*Challenge A*: Convert the records, from the line containing "The height and" through the line containing "This screenshot has height=593, width=790." (both lines included), into a Markdown table. Use the columns Number and Record line, and leave out any blank lines.

-- START OF Text extract --

Bankruptcy and Foreclosure in Michigan – Part 3 – Getting Out of Your Mortgage
June 29, 2014
What do you do when you know you can no longer afford your home? What about those who may be able to afford their home, but, for whatever reason (the home has lost too much value, or is a “money pit”) just want to get out from under it? As a Michigan bankruptcy law firm with nearly 25 years of experience dealing with these issues, our team has learned that answering those questions requires asking a few first.
Only then can we look at answers and options. In this final installment, we will examine individuals who want to get out of their mortgage, and how they can do that.
Let’s first define who we are talking about. It goes without saying that anyone can just “give up” their home and walk away from a mortgage. The home will go into foreclosure, and unless the home sells for at least as much is owed on it (which is unlikely for most homeowners), then they will be liable for the deficiency, which is the difference between what the home ultimately sold for and what the mortgage balance was. At some point, they may be sued for that amount.
We will be discussing those people who just want out of their mortgage without owing anything. They want to dump the house and walk away without the debt. In our experience as a bankruptcy law firm in Macomb County, we usually hear from people in this group after they have made some inquires about the possibility of selling the home. They usually learn that the current market value, even if they could find a buyer, would not be enough to pay off the mortgage. Of course, these people would love to have the mortgage company take the home back and call the whole thing even. That, of course, does not happen
So, within the framework of bankruptcy, we are talking about a caller who wants to know if, and how, bankruptcy can help them get out from under this house and not owe anything.
The first thing we need to know is how much income the caller has. If it is one spouse or partner calling, we’ll want to know, what is the household income?

-- END OF Text extract --
-- START OF Task input --

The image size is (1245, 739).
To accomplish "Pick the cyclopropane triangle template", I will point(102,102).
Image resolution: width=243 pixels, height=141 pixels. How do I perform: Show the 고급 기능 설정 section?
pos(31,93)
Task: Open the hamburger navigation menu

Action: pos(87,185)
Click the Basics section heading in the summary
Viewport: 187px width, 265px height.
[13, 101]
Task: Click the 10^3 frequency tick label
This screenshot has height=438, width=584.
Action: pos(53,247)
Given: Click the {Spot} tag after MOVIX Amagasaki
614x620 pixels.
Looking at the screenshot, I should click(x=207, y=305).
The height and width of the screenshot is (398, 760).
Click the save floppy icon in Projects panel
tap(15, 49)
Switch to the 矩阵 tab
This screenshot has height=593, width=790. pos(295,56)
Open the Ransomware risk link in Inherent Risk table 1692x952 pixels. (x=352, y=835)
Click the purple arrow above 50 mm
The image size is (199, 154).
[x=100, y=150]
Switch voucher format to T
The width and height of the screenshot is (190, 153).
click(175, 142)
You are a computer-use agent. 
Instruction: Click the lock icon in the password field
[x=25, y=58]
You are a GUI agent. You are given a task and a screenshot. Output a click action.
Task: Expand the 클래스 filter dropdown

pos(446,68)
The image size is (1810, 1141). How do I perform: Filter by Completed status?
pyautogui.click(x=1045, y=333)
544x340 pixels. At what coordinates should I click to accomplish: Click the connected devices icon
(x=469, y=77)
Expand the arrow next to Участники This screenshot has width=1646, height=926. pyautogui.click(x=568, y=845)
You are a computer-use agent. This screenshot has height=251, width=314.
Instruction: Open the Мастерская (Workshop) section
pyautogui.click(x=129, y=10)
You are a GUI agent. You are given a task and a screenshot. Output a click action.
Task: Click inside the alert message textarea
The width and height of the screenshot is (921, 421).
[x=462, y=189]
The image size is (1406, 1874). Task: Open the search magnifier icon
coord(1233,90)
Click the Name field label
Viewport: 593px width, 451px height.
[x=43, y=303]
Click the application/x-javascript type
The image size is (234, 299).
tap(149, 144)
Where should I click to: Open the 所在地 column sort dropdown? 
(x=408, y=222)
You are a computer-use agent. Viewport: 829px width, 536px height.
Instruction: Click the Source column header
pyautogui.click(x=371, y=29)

-- END OF Task input --

*Challenge B*: From the text on bankruptcy and getting out of a mortgage, output the passage that starts at "Bankruptcy and Foreclosure" and ends at "can do that.", including both ends, copied word for word.

*Task solution A*:
| Number | Record line |
|---|---|
| 1 | The height and width of the screenshot is (398, 760). |
| 2 | Click the save floppy icon in Projects panel |
| 3 | tap(15, 49) |
| 4 | Switch to the 矩阵 tab |
| 5 | This screenshot has height=593, width=790. pos(295,56) |

*Task solution B*:
Bankruptcy and Foreclosure in Michigan – Part 3 – Getting Out of Your Mortgage
June 29, 2014
What do you do when you know you can no longer afford your home? What about those who may be able to afford their home, but, for whatever reason (the home has lost too much value, or is a “money pit”) just want to get out from under it? As a Michigan bankruptcy law firm with nearly 25 years of experience dealing with these issues, our team has learned that answering those questions requires asking a few first.
Only then can we look at answers and options. In this final installment, we will examine individuals who want to get out of their mortgage, and how they can do that.